Assessment of vitamin D status and vitamin D receptor polymorphism in Egyptian children with Type 1 diabetes

J Genet Eng Biotechnol. 2024 Mar;22(1):100343. doi: 10.1016/j.jgeb.2023.100343. Epub 2024 Jan 22.

ABSTRACT

BACKGROUND: The endocrine system of vitamin D regulates about 3 % of the human genome. Vitamin D exerts its actions via a nuclear vitamin D receptor (VDR) which in turn regulates insulin secretion from the pancreas. VDR gene polymorphisms could have an impact on how autoimmune illnesses like Type 1 diabetes mellitus (T1DM) develop. We aimed to explore the relation between T1DM and VDR gene polymorphisms in Egyptian diabetic children and their siblings.
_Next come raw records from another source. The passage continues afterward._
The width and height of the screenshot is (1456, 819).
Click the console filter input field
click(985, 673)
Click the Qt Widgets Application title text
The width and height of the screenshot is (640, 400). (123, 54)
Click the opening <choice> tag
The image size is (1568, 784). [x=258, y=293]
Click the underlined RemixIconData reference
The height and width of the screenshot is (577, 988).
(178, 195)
METHODS: Enzyme-linked immunosorbent assay was used to quantify 25(OH) vitamin D in the study, which had 179 participants (group 1 = 85 diabetic children, group 2 = 57 siblings of the patients, group 3 = 37 healthy controls). Real-time polymerase chain reaction (RT-PCR) was used to analyze the genotyping of the VDR gene polymorphisms Apa-I (rs7975232), Fok-I (rs2228570), Taq-I (rs731236) and Bsm-I (rs1544410).
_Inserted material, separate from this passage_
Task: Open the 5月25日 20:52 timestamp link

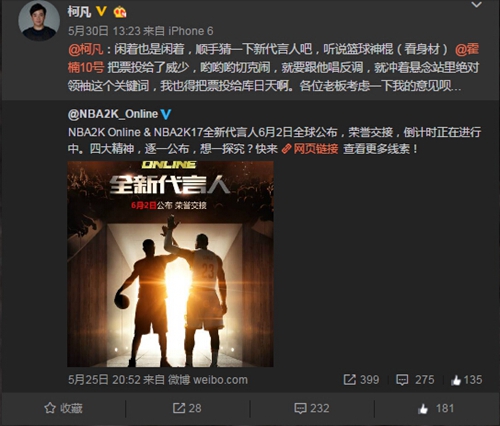Action: point(104,380)
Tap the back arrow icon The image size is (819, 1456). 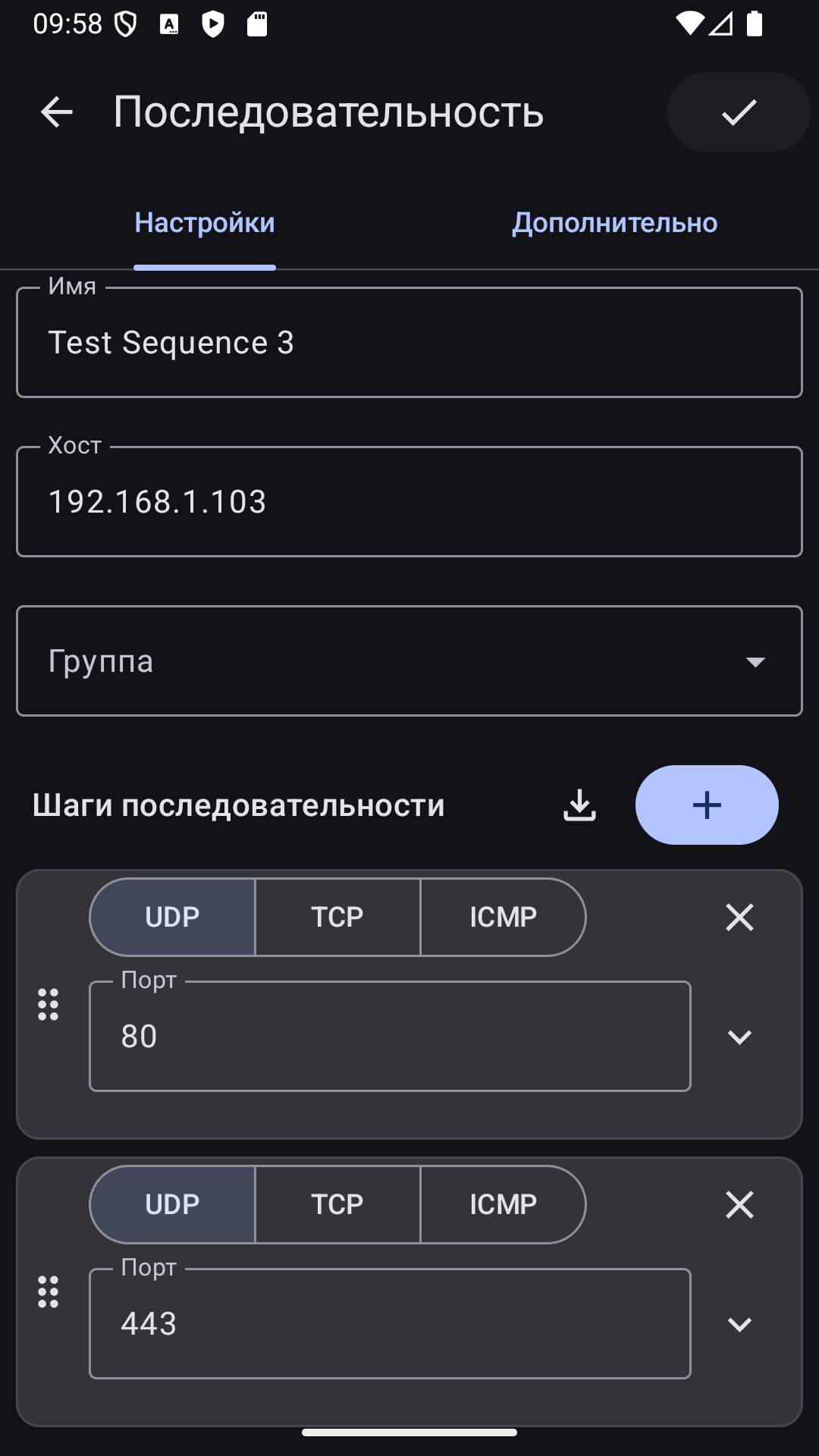(56, 112)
RESULTS: The mean serum 25(OH) vitamin D levels was significantly lower in T1DM patients (14.99 ± 9.24 ng/mL) and siblings (16.31 ± 7.96 ng/mL) compared to the controls (19.48 ± 7.42 ng/mL) (p = 0.031). The genotypes distribution of VDR Fok-I (rs2228570) and Bsm-I (rs1544410) polymorphisms showed a significant difference between patients, siblings and controls as P = 0.001 and 0.026 respectively, while the VDR ApaI and TaqI polymorphisms did not. FokI-A allele frequency was significantly lower in T1DM patients and siblings than in controls (p < 0.001). FokI-AA genotype had a statistical significant higher vitamin D levels than other genotypes with p value of 0.024.
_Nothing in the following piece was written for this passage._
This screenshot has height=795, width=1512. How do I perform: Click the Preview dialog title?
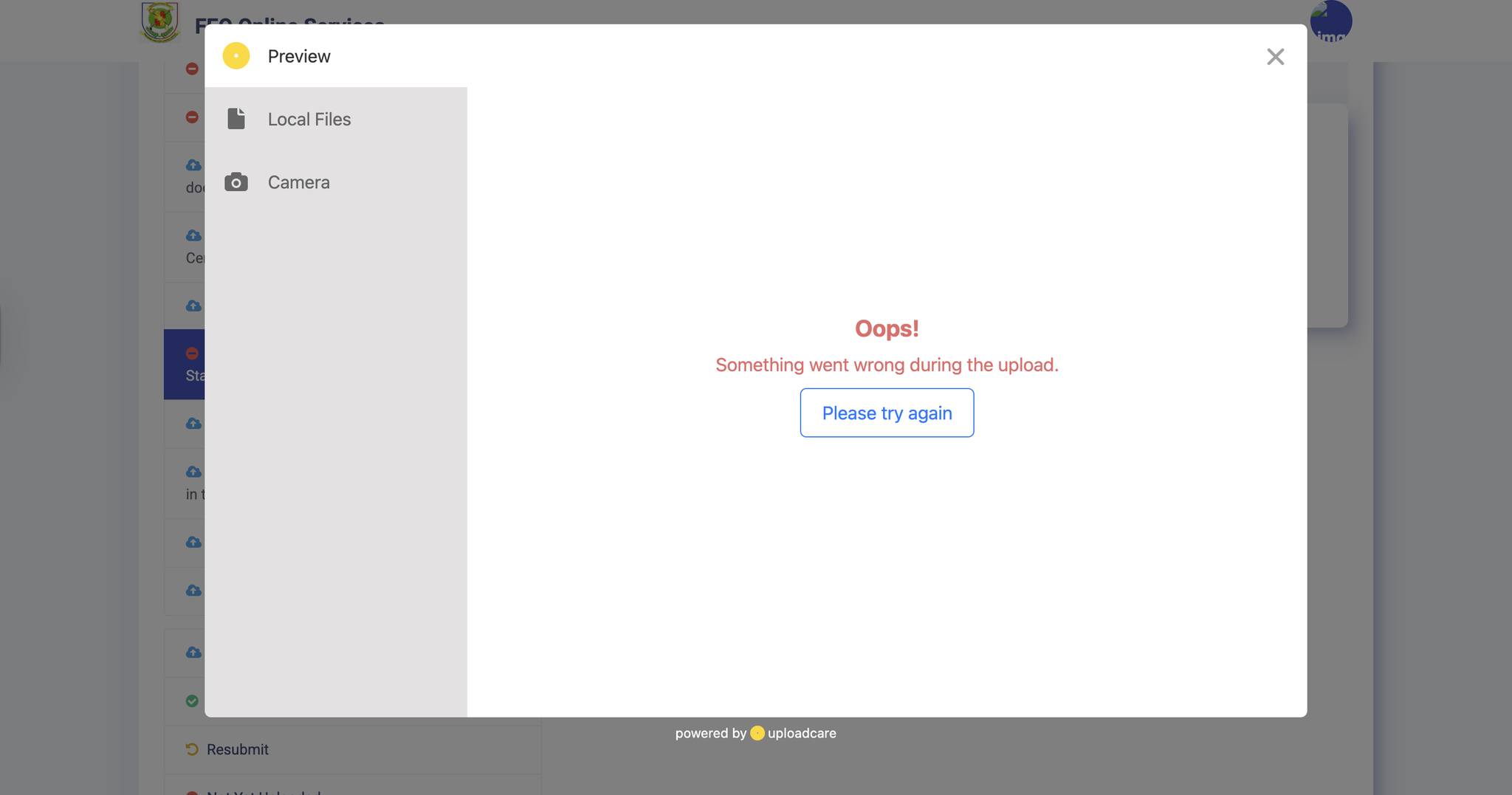[x=299, y=56]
CONCLUSION: Our study found that T1DM children had lower vitamin D levels, and VDR FokI and BsmI gene polymorphisms were linked to T1DM in Egyptian children. Determining the relationship between vitamin D levels and VDR polymorphisms, particularly the FokI and other genetic analyses may aid in the early diagnosis of T1DM in children.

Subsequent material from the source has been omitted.